Count the lines in the rows below that contain the string "should". Reply with only that number.

-------- EXERCISE INPUTS --------

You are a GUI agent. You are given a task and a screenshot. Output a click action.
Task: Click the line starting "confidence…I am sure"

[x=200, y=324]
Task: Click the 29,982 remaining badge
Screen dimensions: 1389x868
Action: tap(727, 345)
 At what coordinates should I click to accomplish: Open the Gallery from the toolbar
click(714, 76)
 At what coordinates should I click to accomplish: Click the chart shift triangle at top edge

--------

▸ WRITTEN ANSWER:
2